Vatican Espionage: The Holy Alliance of Spies

Even today, the CIA is referred to as the ‘Catholic Intelligence Agency’ while the Vatican’s ties to espionage date back more than five centuries.

With the inauguration of President Ronald Reagan in 1981, Washington and Vatican City quietly made strategic contact - so too did CIA Director William Casey and special envoy Monsignor Luigi Poggi, otherwise known as the ‘Pope’s Spy’.

By the time Reagan and Pope John Paul II met face-to-face in the Vatican Library in 1982, they were ready to discuss a joint, clandestine campaign centered on Poland and designed to thwart communism and the Soviet Union. "This was one of the great secret alliances of all time," Richard Allen, Reagan's first National Security Adviser, later recalled.

Meanwhile, in the same wing of the papal apartments that day, US Secretary of State Alexander Haig and Reagan’s National Security Adviser focused on Israel’s invasion of Lebanon with their counterparts Agostino Cardinal Casaroli and Archbishop Achille Silvestrini.
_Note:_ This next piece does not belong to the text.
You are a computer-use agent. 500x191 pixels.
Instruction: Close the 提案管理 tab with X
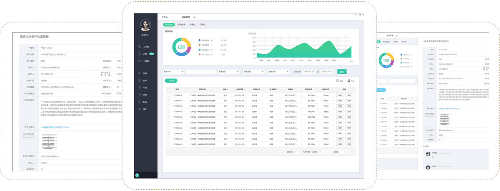coord(194,18)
Unsurprisingly, many of the US players were Catholics - Haig, Casey, and US National Security Adviser William P. Clark Jr. among them.

“They regarded the US-Vatican relationship as a holy alliance: the moral force of the Pope and the teachings of their church combined with their fierce anti-communism and their notion of American democracy,” Carl Bernstein wrote in an article for Time magazine.

The religious approach to intelligence initiated by OSS pioneers Edward Lansdale and spymaster ‘Wild Bill’ Donovan in the 1940s established CIA methods and understanding of the world in the early days of the spy agencies, author Michael Graziano argues. The CIA is still referred to as ‘Catholics In Action’ and the ‘Catholic Intelligence Agency’.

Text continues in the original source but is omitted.